Rafi argues that the prior litigation was not preclusive because his claims were framed as arising under different statutes. That argument is meritless. For claim preclusion purposes, lawsuits "involve the same claim . . . when they arise from the same transaction or involve a common nucleus of operative facts." Lucky Brand Dungarees, Inc. v. Marcel Fashions Grp., Inc., 140 S.Ct. 1589, 1595 (2020) (internal quotation marks, citations, and brackets omitted). Rafi's prior actions asserted the same operative facts: that the defendants, along with others, caused Rafi to be denied employment opportunities in his field beginning in 2004, for reasons related to Yale's decision to fire one employee and its wish to rehire another. The fact that he has named some new defendants does not matter because the prior litigation was based on those defendants' conduct, which was within the scope of their employment, and their employers were named as defendants.
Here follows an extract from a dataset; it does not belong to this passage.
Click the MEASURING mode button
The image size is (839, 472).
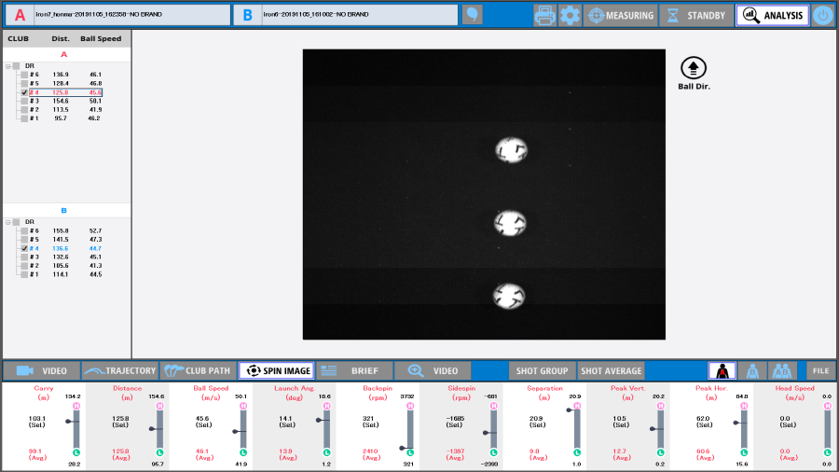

See Restatement (Second) of Judgments § 51(1) ("If two persons have a relationship such that one of them is vicariously responsible for the conduct of the other, and an action is brought by the injured person against one of them, . . . [a] judgment against the injured person that bars him from reasserting his claim against the defendant in the first action extinguishes any claim he has against the other person responsible for the conduct," with exceptions not relevant here). Rafi further argues that claim preclusion is inapplicable because he alleged that the conspiracy continued after the 2014 filing of his first lawsuits, through the present, and he suffered a cumulative harm from the ongoing conspiracy. We disagree. While the operative complaint in this action alleged that the parties' conspiracy continued until 2019 or to the present, it did not specify any events that could not have been raised in the prior complaints.
We have considered all of Rafi's arguments and find them to be without merit. Accordingly, we AFFIRM the judgment of the district court.
[*] Judge Jed S. Rakoff, of the United States District Court for the Southern District of New York, sitting by designation.